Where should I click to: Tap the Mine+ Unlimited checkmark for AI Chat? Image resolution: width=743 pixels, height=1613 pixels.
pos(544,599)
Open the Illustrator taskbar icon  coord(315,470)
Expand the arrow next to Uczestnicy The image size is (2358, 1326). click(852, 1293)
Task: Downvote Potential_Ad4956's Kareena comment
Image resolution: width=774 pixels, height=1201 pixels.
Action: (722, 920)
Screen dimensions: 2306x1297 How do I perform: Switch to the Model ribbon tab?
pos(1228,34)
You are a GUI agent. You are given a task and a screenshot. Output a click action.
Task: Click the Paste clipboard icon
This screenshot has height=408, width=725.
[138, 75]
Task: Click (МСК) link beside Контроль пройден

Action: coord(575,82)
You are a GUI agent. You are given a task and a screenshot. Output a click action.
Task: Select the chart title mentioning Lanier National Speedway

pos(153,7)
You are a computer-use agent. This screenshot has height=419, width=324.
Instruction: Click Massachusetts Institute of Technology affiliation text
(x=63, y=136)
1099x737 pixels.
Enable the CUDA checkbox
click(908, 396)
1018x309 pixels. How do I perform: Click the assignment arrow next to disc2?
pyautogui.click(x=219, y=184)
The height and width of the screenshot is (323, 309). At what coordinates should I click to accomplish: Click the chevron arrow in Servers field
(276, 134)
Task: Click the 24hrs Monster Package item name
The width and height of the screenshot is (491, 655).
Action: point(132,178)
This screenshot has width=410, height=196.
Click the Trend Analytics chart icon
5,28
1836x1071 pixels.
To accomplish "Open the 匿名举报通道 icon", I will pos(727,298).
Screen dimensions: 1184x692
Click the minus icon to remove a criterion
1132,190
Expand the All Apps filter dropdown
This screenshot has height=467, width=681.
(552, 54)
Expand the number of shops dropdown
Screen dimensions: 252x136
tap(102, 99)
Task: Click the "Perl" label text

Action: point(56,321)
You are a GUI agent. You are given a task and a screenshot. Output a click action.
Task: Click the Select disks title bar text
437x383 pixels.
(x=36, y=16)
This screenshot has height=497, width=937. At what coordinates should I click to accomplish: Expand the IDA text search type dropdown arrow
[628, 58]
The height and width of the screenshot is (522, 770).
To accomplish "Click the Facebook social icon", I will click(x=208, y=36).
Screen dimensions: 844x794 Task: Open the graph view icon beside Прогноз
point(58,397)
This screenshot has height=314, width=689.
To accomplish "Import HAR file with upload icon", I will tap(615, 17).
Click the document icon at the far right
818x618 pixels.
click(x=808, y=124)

Written problem: Copy verbatim the part of the listing that opens with the line containing "Screen dimensions: 1184x692" and closes with the line containing "(x=36, y=16)", both of those lines included.

Task output:
Screen dimensions: 1184x692
Click the minus icon to remove a criterion
1132,190
Expand the All Apps filter dropdown
This screenshot has height=467, width=681.
(552, 54)
Expand the number of shops dropdown
Screen dimensions: 252x136
tap(102, 99)
Task: Click the "Perl" label text

Action: point(56,321)
You are a GUI agent. You are given a task and a screenshot. Output a click action.
Task: Click the Select disks title bar text
437x383 pixels.
(x=36, y=16)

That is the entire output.